J'ai la conviction, parce que les Etats-Unis sont une immense Nation, que l'abolition sera décidée au bout de ce débat. Mais parce que nous avons, nous, européens, besoin d'avoir confiance en vous, américains, il importe que vous lanciez le débat sur le crime et le châtiment dans les meilleures conditions possibles, c'est à dire, en décidant d'abord du moratoire des exécutions. La responsabilité des avocats américains est immense puisque c'est d'eux et d'eux d'abord que viendra l'énergie qui permettra de convaincre le peuple américain de cette impérieuse nécessité. Mais, dans la mesure de nos moyens, nous les soutiendrons sans faille.





In a recent column written for the Washington Post, Felix Rohatyn, United States Ambassador to France from 1997-2000, explains how, by debating about the death penalty in Europe in interviews, university discussions or informal conversations, he has come to support a death penalty moratorium which would allow a full review of the use of capital punishment.1 Indeed, for us Europeans, executions in the United States, because they fall most often on poor people, members of racial or cultural minorities, people with little social integration, defendants who have not realized fully the guaranties of defense rights, raise questions for us. But our questioning is double. On the one hand, these death sentences do not seem just, since statistically, they only fall on a particular part of the American population. On the other hand, and perhaps above all, such a great country whose moral leadership is incontestable in the world community cannot tolerate such a situation without risking precisely the loss of this world leadership.

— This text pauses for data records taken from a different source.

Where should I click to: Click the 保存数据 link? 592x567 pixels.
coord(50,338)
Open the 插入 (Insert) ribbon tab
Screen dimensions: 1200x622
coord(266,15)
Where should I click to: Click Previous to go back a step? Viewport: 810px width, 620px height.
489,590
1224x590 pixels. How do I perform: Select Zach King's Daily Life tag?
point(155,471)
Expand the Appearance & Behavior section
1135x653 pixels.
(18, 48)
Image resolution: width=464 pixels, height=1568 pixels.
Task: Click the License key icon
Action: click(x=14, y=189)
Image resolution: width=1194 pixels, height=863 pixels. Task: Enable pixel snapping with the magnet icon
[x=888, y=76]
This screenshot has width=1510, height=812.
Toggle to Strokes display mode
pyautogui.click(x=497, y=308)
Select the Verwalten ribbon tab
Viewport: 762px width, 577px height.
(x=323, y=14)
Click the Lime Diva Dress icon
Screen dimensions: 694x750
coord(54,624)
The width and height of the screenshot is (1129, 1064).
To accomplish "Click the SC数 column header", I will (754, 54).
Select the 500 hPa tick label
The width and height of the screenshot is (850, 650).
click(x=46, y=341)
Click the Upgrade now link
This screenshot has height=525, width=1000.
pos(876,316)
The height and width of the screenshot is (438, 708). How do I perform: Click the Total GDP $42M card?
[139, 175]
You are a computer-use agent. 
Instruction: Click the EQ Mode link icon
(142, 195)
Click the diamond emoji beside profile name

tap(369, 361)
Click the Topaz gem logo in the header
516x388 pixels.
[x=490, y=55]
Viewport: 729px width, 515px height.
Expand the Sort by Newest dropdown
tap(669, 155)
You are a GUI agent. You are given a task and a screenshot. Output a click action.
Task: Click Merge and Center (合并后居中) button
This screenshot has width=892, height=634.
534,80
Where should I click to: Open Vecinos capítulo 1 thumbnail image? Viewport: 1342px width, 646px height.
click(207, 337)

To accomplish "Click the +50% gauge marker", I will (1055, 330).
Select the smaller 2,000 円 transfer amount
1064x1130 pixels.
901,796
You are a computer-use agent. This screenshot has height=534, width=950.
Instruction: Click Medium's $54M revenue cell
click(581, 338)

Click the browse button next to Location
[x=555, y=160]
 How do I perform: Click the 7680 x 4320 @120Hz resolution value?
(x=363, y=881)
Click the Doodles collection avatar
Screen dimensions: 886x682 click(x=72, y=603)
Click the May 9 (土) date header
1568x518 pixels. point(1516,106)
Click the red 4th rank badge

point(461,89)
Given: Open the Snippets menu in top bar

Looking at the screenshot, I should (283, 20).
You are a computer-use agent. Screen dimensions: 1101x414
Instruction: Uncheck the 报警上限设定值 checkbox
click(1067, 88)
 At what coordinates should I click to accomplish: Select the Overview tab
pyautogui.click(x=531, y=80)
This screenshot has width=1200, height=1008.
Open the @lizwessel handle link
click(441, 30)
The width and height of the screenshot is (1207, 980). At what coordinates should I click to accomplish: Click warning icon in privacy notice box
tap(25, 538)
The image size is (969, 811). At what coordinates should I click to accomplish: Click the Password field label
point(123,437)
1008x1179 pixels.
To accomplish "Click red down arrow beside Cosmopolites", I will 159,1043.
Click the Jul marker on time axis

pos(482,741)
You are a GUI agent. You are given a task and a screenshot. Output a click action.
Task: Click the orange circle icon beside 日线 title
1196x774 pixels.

And it is precisely, as I have solemnly said before, because we Europeans have an immense debt towards the United States that we have the right, even the duty, to question American lawyers about their tolerance of the death penalty. A moratorium is necessary because the discussion about the use of the death penalty in particular cases prevents a deeper and totally indispensable reflection, in the United States as in Europe, on the manner in which we treat both crime and punishment. The passion of the debate on the death penalty blinds the deeper examination of the causes of crime and of the necessity of a punishment that is at the same time a protective measure for the society and a measure for the reinsertion of the person in society. The reflection on such a weighty topic, which is so important to the future, has to be dispassionate and balanced. A moratorium would prevent the taking of extreme positions which encourage an excessively emotional debate. The carrying out of executions in the United States adds an excess feeling of urgency incompatible with the time that this discussion on the right approach to crime and punishment will require. A moratorium also has the great advantage that it does not prejudge the response Americans will make to this question.

I have the conviction, because the United States is a great nation, that it will decide at the end to abolish the death penalty. But because we Europeans need to have confidence in you, Americans, it is necessary that you launch this debate on crime and punishment in the best possible conditions, that is to say by first imposing a moratorium on executions. The responsibility of American lawyers is tremendous since it is from them, and from them firstly, that the energy that will convince the American people of this compelling necessity, will come. And, to the extent of our capacity, we will support you without fail.